In 2012, President Barack Obama signed into law the Jumpstart Our Business Startups (JOBS) Act, a bipartisan bill that reduced regulatory barriers preventing ordinary Americans from investing in the ventures of small entrepreneurs. In remarks at the signing ceremony, Mr. Obama declared that “because of this bill, start-ups and small business will now have access to a big, new pool of potential investors — namely, the American people.”
But now a provision of the $3.5 trillion budget reconciliation bill advanced by Obama’s own party would substantially drain that pool, shrinking funding for startup entrepreneurs and diminishing the opportunity for ordinary investors to grow wealthy with them. Section 138312 of the bill recently voted out of the House Ways and Means Committee along party lines would ban IRAs from holding shares in most companies that don’t trade on major U.S stock exchanges, including those utilizing provisions of the JOBS Act that Obama championed.
Though included as a “pay-for” measure to raise revenue, proponents of the IRA restrictions state their rationale more as a matter of “fairness.” They state their aim is to prevent wealthy folks from getting richer through IRA investments in early-stage “unicorns” unavailable to most investors, as did early-stage investors who put money in Facebook and Yelp through their IRAs before the firms went public. “The intention of these provisions is to level the playing field for low- and moderate-income investors,” a spokeswoman for the Ways and Means Committee said in a statement.
Proponents have a point that it is unfair that middle-class investors can’t access startup firms with high growth potential, but they overlook the reason why the playing field is tilted: regulations aimed at “protecting” non-wealthy investors.
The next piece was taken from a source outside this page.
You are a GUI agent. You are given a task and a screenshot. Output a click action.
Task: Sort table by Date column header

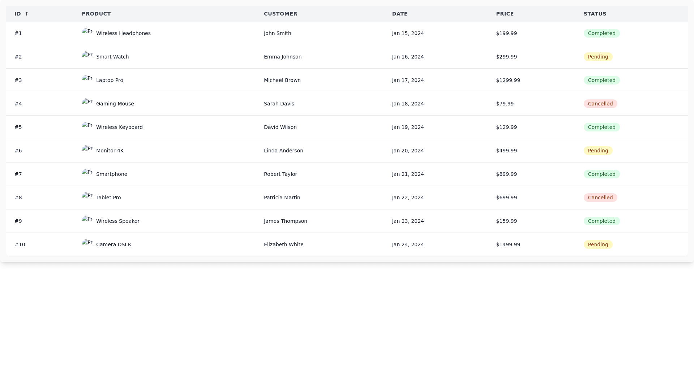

For decades, the Securities and Exchange Commission (SEC) – through its category of “accredited investors” — has exempted firms from the panoply of regulations for publicly-traded companies if their investors meet income and wealth thresholds currently set at $1 million for net worth, excluding the value of a principal residence, or an income of at least $200,000 a year or $300,000 with a spouse.
The rationale has been that wealthy investors can “fend for themselves,” and ordinary investors need the extensive red tape spawned by laws such as Sarbanes-Oxley and Dodd-Frank, even if they don’t want these “protections.” I and other free-market advocates have long argued that start-up investing with less red tape should be opened up to ordinary investors willing to take on risks in order to grow wealth when startups do well. Our advocacy has been successful in achieving the enactment of the JOBS Act and other liberalization.
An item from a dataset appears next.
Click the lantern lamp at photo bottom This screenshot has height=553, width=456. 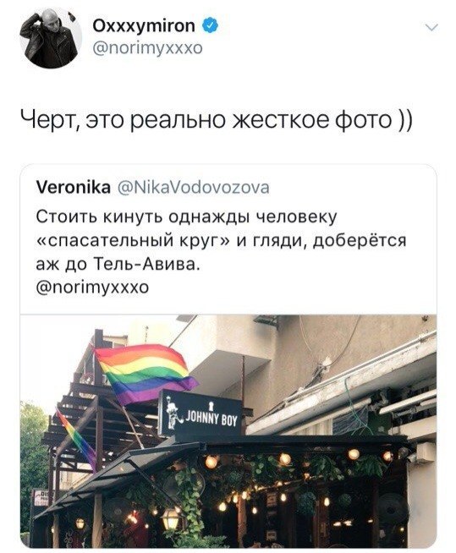point(171,519)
Yet the reconciliation bill’s provision would undermine much of this progress in lifting the red tape for ordinary investors by preventing them from holding these investments in their IRAs. The Ways and Means Committee did not deny in response to my emailed questions that the bill would also curtail investment choices for middle-class IRA holders. Its specific language would prohibit IRAs from holding “any security” for which the investor must have, under SEC rules, “a specified minimum amount of income or assets, … a specified minimum level of education, or … a specific license or credential.”
Despite the rhetoric from the committee about “leveling the playing field,” the prohibitions related to education and credentials would in fact undercut recent changes to open up the field of “accredited investors” to the non-wealthy. Late last year, at the urging of my organization — the Competitive Enterprise Institute — and other free-market advocates, the SEC added a third category of non-wealthy professionals to the “accredited investor” category that could legally invest in private securities. The SEC voted to allow investors of any income to become “accredited” with the same level of access to private companies if they held credentials as brokers or investment advisers – a first step in opening these investments to the middle class, which the reconciliation bill would now undermine.
Moreover, the bill’s broad prohibition on income and net worth-conditioned investments would likely affect not just company offerings to “accredited investors” but entrepreneurs who utilize the JOBS Act provisions championed by Obama to offer shares of their startups to the middle class. Both the Regulation A+ and Regulation Crowdfunding (Reg CF) provisions of the JOBS Act are open to investors of all income levels but do have income and net worth qualifications for the amount that can be invested in the securities they cover. Reg CF, for example, ties investment in firms to a percentage of an investor’s income or net worth for any amount over $2,200.